Whenever I visit someplace new, I look for two things: art and music. Usually, that means hitting up a few galleries before searching high and low for a cool record store. In most cities, I find a shop tucked into some up-and-coming neighborhood. These shops inevitably offer a fair mix of dusty, damaged old discs being passed off as vintage, along with overpriced, shrink-wrapped top 40 albums. But Miami? She’s different. There’s music running through her veins. In every corner of the city — from neon-lit Miami Beach to the suburbs of Olympia Heights — I find what I’m looking for and then some.

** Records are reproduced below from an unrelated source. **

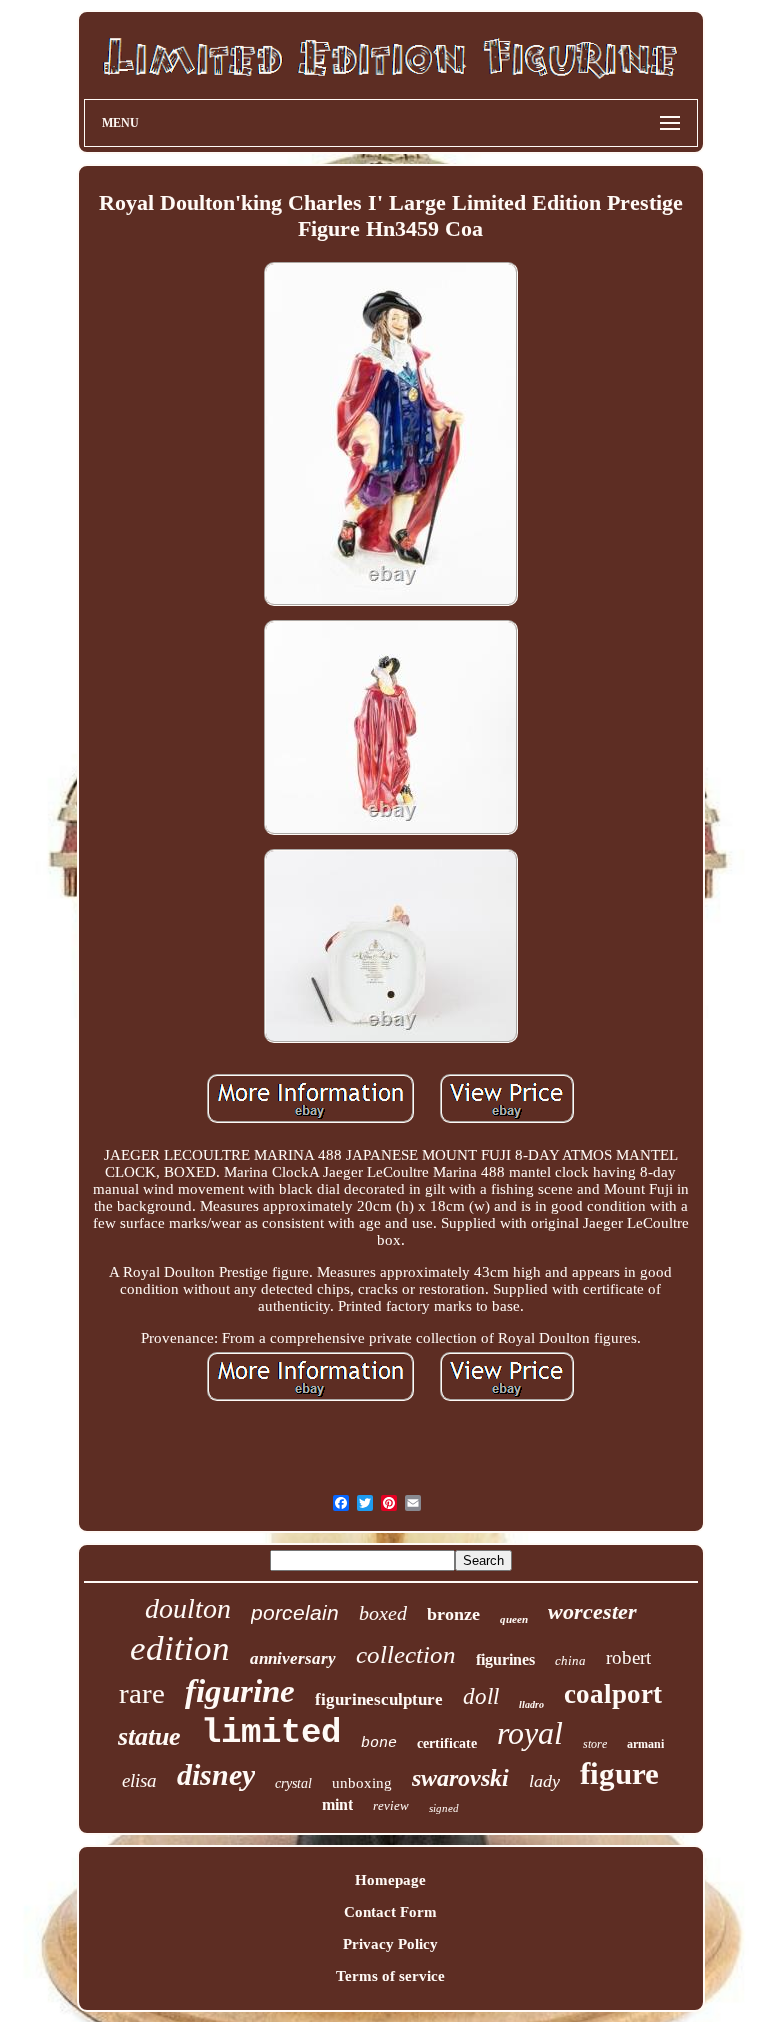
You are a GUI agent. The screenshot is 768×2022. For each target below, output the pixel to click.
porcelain (295, 1612)
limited (271, 1733)
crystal (293, 1783)
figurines (505, 1659)
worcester (592, 1611)
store (595, 1744)
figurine (240, 1691)
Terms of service (390, 1976)
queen (514, 1619)
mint (337, 1804)
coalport (613, 1694)
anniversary (293, 1658)
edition (180, 1648)
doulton (188, 1608)
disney (216, 1774)
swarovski (460, 1778)
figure (619, 1773)
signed (444, 1808)
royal (530, 1733)
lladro (531, 1704)
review (391, 1805)
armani (645, 1744)
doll (481, 1696)
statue (149, 1736)
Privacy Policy (390, 1944)
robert (628, 1657)
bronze (453, 1614)
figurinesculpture (379, 1699)
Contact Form (390, 1912)
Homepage (390, 1880)
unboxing (362, 1783)
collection (406, 1654)
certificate (447, 1743)
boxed (383, 1613)
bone (379, 1743)
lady (544, 1781)
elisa (139, 1780)
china (570, 1660)
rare (142, 1693)
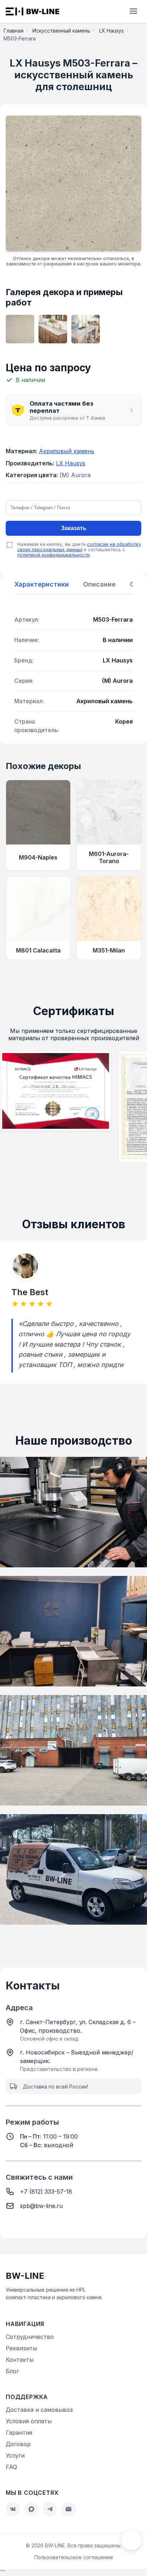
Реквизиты (21, 2348)
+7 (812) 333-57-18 (46, 2191)
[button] (73, 410)
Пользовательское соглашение (73, 2557)
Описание (99, 584)
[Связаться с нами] (131, 2540)
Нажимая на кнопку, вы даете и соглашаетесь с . (79, 550)
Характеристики (41, 584)
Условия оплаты (29, 2421)
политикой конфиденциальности (53, 555)
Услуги (15, 2455)
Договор (18, 2444)
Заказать (73, 528)
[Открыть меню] (133, 11)
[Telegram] (50, 2509)
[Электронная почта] (68, 2509)
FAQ (11, 2466)
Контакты (20, 2359)
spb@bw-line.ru (41, 2205)
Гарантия (19, 2432)
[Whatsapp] (31, 2509)
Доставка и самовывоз (39, 2409)
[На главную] (32, 11)
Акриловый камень (66, 451)
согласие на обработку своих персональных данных (79, 547)
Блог (12, 2371)
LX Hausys (70, 463)
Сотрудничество (30, 2336)
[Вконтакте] (13, 2509)
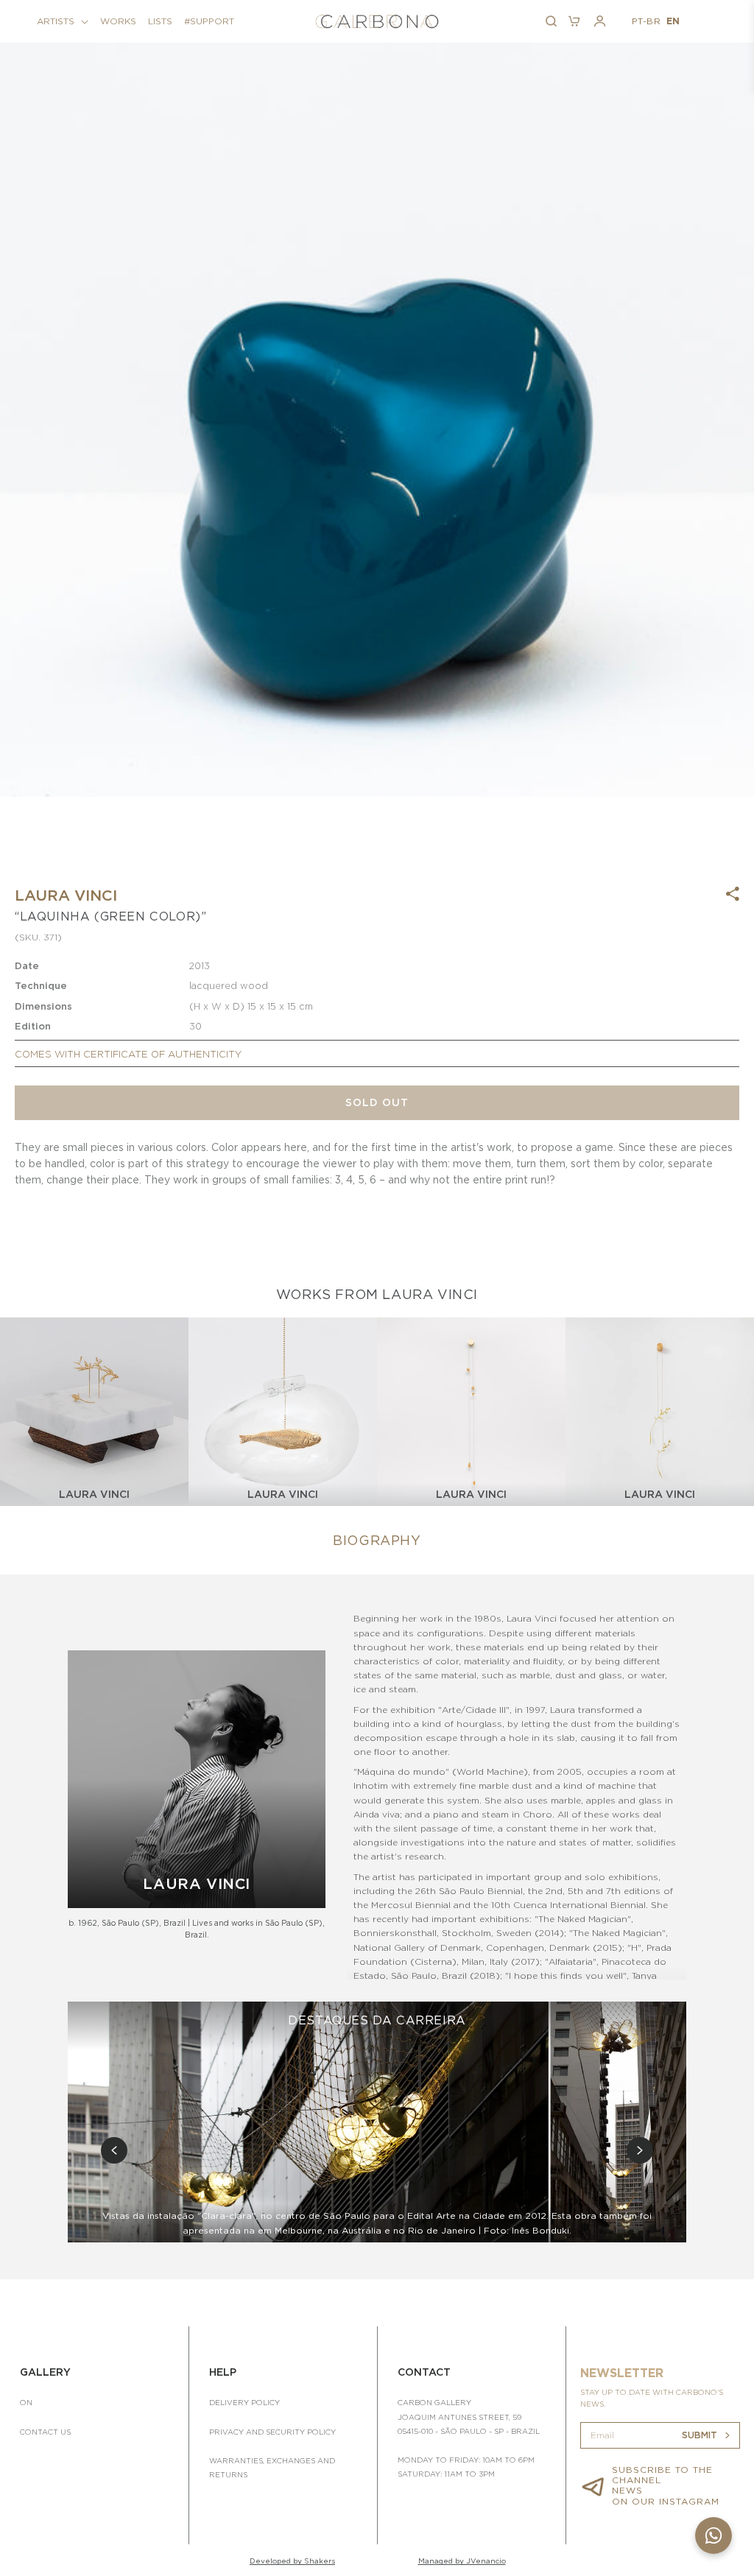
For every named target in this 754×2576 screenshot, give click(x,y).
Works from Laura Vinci (377, 1294)
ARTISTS (55, 21)
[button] (62, 21)
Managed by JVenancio (462, 2560)
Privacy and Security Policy (272, 2431)
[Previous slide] (114, 2150)
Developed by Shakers (292, 2560)
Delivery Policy (244, 2402)
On (26, 2402)
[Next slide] (640, 2150)
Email (602, 2434)
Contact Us (45, 2431)
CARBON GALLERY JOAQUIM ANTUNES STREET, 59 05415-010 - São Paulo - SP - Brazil (469, 2416)
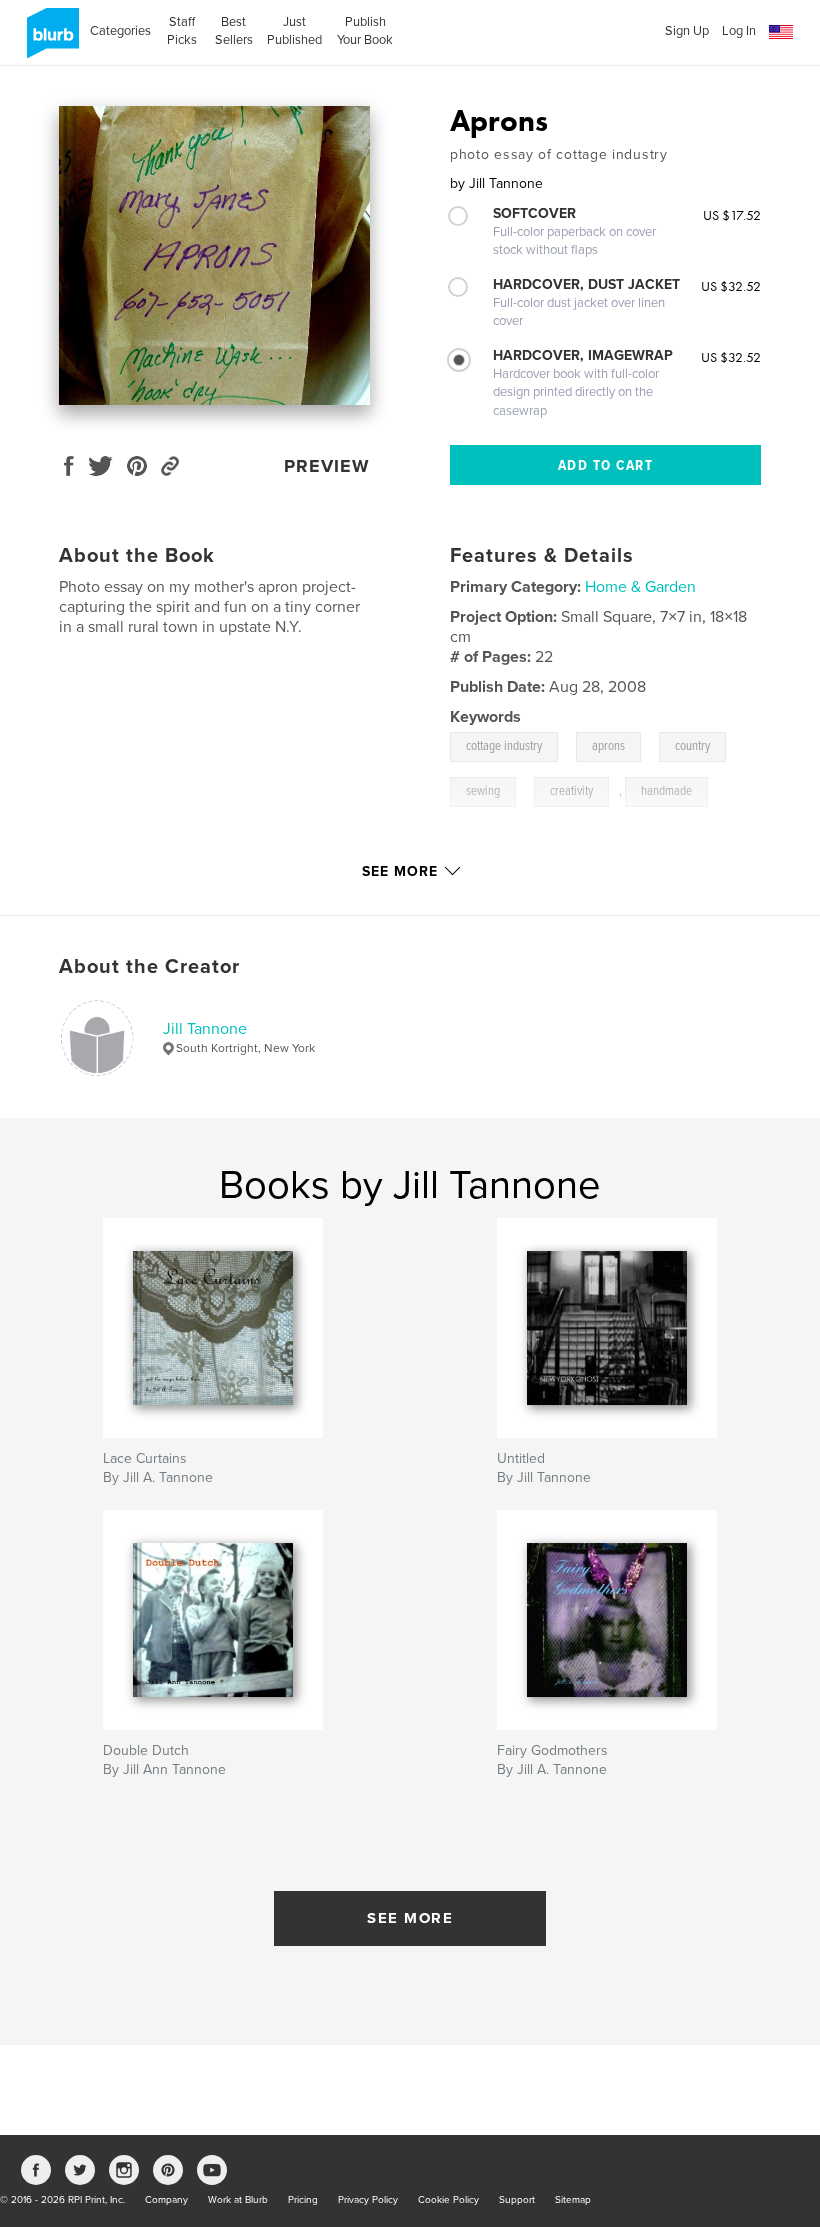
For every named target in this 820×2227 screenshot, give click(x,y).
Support (517, 2200)
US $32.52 (731, 286)
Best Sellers (234, 31)
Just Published (294, 31)
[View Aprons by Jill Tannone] (214, 255)
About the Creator (149, 967)
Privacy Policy (368, 2200)
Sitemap (573, 2200)
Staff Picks (182, 31)
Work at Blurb (238, 2200)
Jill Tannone (205, 1029)
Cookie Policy (448, 2200)
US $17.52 (732, 215)
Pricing (303, 2200)
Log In (739, 31)
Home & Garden (640, 587)
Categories (120, 31)
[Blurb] (49, 41)
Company (166, 2200)
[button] (781, 32)
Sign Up (687, 31)
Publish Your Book (365, 31)
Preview (327, 466)
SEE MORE (410, 1918)
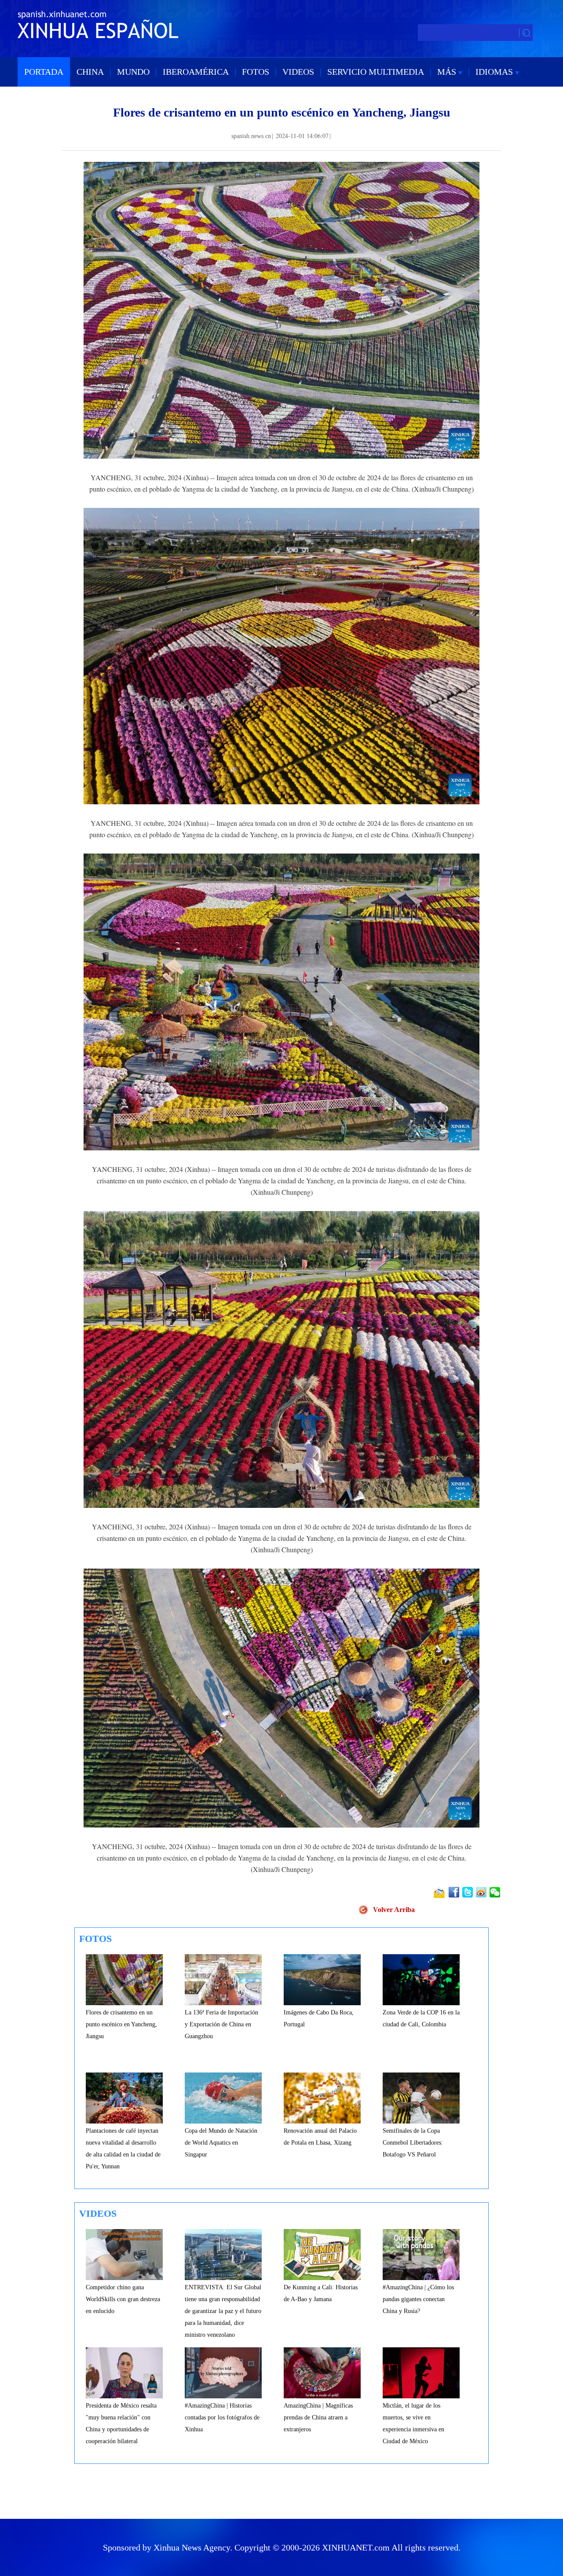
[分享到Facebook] (455, 1892)
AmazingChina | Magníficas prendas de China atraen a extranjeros (318, 2417)
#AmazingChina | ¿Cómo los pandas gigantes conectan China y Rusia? (418, 2299)
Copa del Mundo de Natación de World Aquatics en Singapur (221, 2142)
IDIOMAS (495, 72)
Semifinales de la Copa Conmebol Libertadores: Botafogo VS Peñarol (413, 2142)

Maybe I should’ve assumed this going in. This is the city that celebrates the pulsating rhythms of Calle Ocho in Little Havana. This is home to Denzel Curry, 2 Live Crew, and the always relevant Celia Cruz. Of course their vinyl scene is on point. So on point, in fact, that what usually takes me a breezy afternoon of casual searching in other cities felt like a full-on quest in Miami.
Here’s what I uncovered in my search:
First stop: Lucky Records in Wynwood
I start in Wynwood. The neighborhood is literally teeming with street art, boutique shopping, beer, and, dare I say, quirk. An Uber drops me near the famous Wynwood Walls — backpack empty and stomach full. I round the corner and spot a big sign with a Maneki Neko, that ubiquitous lucky cat that beckons with its raised paw. I’ve made it: Lucky Records.
The record collection itself is on the smaller side at Lucky Records, but it packs a punch. Tucked into a tight corner of a larger complex that includes a bar and an enormous food hall, the shop is actually three low walls stuffed with vinyl. The shelves behind the register hold ephemera you’d find at a bodega: lighters, Japanese candy, a cooler full of juice and aloe water. If you had a laundry emergency and needed some detergent and Fleetwood Mac’s Rumors, you’d be sorted.
I’ve already started digging when my boyfriend, Michael, tagging along for this adventure, squeals — literally squeals — with delight. He holds up Ronald Dregan: Dreganomics. “I love this place,” he declares.
When you’re done flipping through records… walk a few feet over to 1-800-Lucky, the enormous food hall attached to Lucky Records. Treat yourself to a poke bowl or some dim sum, and then finish with a nice bowl of Japanese ice cream. If you’re here at night (because Lucky Records stays open ’til midnight), get wild and do some karaoke.